**Your assignment**. Could you output the entire listing without altering anything?

**Material for the task**.
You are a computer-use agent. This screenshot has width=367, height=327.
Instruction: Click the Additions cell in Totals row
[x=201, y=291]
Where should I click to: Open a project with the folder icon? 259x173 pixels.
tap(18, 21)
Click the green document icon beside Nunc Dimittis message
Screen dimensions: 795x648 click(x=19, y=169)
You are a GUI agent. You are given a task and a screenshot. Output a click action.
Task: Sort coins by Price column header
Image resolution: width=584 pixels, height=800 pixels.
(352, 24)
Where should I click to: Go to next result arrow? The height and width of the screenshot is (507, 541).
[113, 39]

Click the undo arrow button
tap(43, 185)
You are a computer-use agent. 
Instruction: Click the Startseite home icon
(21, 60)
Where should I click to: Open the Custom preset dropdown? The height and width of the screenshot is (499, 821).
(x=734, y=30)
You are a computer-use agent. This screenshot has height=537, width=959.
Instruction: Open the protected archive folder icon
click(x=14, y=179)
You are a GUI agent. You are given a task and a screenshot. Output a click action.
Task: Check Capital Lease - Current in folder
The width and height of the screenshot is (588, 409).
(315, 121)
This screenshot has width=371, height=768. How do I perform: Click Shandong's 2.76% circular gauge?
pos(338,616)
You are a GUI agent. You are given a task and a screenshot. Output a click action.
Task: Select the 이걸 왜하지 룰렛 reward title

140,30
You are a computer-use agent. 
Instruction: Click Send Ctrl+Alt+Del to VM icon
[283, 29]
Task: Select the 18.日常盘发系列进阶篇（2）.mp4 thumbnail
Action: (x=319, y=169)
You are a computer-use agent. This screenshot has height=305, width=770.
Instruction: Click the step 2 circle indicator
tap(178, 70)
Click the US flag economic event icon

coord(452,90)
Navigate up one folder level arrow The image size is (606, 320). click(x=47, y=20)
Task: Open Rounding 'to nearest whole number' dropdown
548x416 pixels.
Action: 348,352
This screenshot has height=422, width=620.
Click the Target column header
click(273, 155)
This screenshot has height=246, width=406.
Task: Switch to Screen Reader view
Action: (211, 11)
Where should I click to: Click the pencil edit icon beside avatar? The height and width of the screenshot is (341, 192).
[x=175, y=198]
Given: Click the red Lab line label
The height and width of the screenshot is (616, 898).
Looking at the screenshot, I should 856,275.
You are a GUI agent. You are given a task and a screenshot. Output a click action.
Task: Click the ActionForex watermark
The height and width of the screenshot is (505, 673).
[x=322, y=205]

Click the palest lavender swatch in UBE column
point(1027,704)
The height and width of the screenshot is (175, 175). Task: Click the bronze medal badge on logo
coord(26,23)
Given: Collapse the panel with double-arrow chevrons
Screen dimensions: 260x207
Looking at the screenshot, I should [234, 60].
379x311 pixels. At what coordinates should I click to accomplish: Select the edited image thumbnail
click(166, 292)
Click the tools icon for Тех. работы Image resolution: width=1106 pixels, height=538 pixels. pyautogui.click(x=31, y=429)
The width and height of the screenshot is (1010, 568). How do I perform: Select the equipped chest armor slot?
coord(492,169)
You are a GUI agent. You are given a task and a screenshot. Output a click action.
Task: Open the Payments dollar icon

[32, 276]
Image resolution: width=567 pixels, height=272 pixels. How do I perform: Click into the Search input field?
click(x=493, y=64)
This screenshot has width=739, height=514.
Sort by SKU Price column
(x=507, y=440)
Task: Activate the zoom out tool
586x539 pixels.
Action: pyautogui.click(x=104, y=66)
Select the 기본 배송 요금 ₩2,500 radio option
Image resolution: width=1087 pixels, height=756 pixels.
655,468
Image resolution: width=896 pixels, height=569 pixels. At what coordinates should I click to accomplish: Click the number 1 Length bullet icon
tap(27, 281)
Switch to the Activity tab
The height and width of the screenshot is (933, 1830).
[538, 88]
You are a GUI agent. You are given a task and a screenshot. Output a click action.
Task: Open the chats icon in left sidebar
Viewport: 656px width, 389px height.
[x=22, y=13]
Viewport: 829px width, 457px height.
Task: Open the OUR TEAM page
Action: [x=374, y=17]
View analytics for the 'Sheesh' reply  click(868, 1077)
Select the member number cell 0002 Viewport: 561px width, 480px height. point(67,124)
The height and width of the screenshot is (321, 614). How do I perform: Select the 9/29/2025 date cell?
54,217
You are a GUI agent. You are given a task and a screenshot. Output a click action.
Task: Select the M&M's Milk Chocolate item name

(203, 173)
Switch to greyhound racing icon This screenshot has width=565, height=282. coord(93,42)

**Response to the exercise**.
You are a computer-use agent. This screenshot has width=367, height=327.
Instruction: Click the Additions cell in Totals row
[x=201, y=291]
Where should I click to: Open a project with the folder icon? 259x173 pixels.
tap(18, 21)
Click the green document icon beside Nunc Dimittis message
Screen dimensions: 795x648 click(x=19, y=169)
You are a GUI agent. You are given a task and a screenshot. Output a click action.
Task: Sort coins by Price column header
Image resolution: width=584 pixels, height=800 pixels.
(352, 24)
Where should I click to: Go to next result arrow? The height and width of the screenshot is (507, 541).
[113, 39]

Click the undo arrow button
tap(43, 185)
You are a computer-use agent. 
Instruction: Click the Startseite home icon
(21, 60)
Where should I click to: Open the Custom preset dropdown? The height and width of the screenshot is (499, 821).
(x=734, y=30)
You are a computer-use agent. This screenshot has height=537, width=959.
Instruction: Open the protected archive folder icon
click(x=14, y=179)
You are a GUI agent. You are given a task and a screenshot. Output a click action.
Task: Check Capital Lease - Current in folder
The width and height of the screenshot is (588, 409).
(315, 121)
This screenshot has width=371, height=768. How do I perform: Click Shandong's 2.76% circular gauge?
pos(338,616)
You are a GUI agent. You are given a task and a screenshot. Output a click action.
Task: Select the 이걸 왜하지 룰렛 reward title

140,30
You are a computer-use agent. 
Instruction: Click Send Ctrl+Alt+Del to VM icon
[283, 29]
Task: Select the 18.日常盘发系列进阶篇（2）.mp4 thumbnail
Action: (x=319, y=169)
You are a computer-use agent. This screenshot has height=305, width=770.
Instruction: Click the step 2 circle indicator
tap(178, 70)
Click the US flag economic event icon

coord(452,90)
Navigate up one folder level arrow The image size is (606, 320). click(x=47, y=20)
Task: Open Rounding 'to nearest whole number' dropdown
548x416 pixels.
Action: 348,352
This screenshot has height=422, width=620.
Click the Target column header
click(273, 155)
This screenshot has height=246, width=406.
Task: Switch to Screen Reader view
Action: (211, 11)
Where should I click to: Click the pencil edit icon beside avatar? The height and width of the screenshot is (341, 192).
[x=175, y=198]
Given: Click the red Lab line label
The height and width of the screenshot is (616, 898).
Looking at the screenshot, I should 856,275.
You are a GUI agent. You are given a task and a screenshot. Output a click action.
Task: Click the ActionForex watermark
The height and width of the screenshot is (505, 673).
[x=322, y=205]

Click the palest lavender swatch in UBE column
point(1027,704)
The height and width of the screenshot is (175, 175). Task: Click the bronze medal badge on logo
coord(26,23)
Given: Collapse the panel with double-arrow chevrons
Screen dimensions: 260x207
Looking at the screenshot, I should [234, 60].
379x311 pixels. At what coordinates should I click to accomplish: Select the edited image thumbnail
click(166, 292)
Click the tools icon for Тех. работы Image resolution: width=1106 pixels, height=538 pixels. pyautogui.click(x=31, y=429)
The width and height of the screenshot is (1010, 568). How do I perform: Select the equipped chest armor slot?
coord(492,169)
You are a GUI agent. You are given a task and a screenshot. Output a click action.
Task: Open the Payments dollar icon

[32, 276]
Image resolution: width=567 pixels, height=272 pixels. How do I perform: Click into the Search input field?
click(x=493, y=64)
This screenshot has width=739, height=514.
Sort by SKU Price column
(x=507, y=440)
Task: Activate the zoom out tool
586x539 pixels.
Action: pyautogui.click(x=104, y=66)
Select the 기본 배송 요금 ₩2,500 radio option
Image resolution: width=1087 pixels, height=756 pixels.
655,468
Image resolution: width=896 pixels, height=569 pixels. At what coordinates should I click to accomplish: Click the number 1 Length bullet icon
tap(27, 281)
Switch to the Activity tab
The height and width of the screenshot is (933, 1830).
[538, 88]
You are a GUI agent. You are given a task and a screenshot. Output a click action.
Task: Open the chats icon in left sidebar
Viewport: 656px width, 389px height.
[x=22, y=13]
Viewport: 829px width, 457px height.
Task: Open the OUR TEAM page
Action: [x=374, y=17]
View analytics for the 'Sheesh' reply  click(868, 1077)
Select the member number cell 0002 Viewport: 561px width, 480px height. point(67,124)
The height and width of the screenshot is (321, 614). How do I perform: Select the 9/29/2025 date cell?
54,217
You are a GUI agent. You are given a task and a screenshot. Output a click action.
Task: Select the M&M's Milk Chocolate item name

(203, 173)
Switch to greyhound racing icon This screenshot has width=565, height=282. coord(93,42)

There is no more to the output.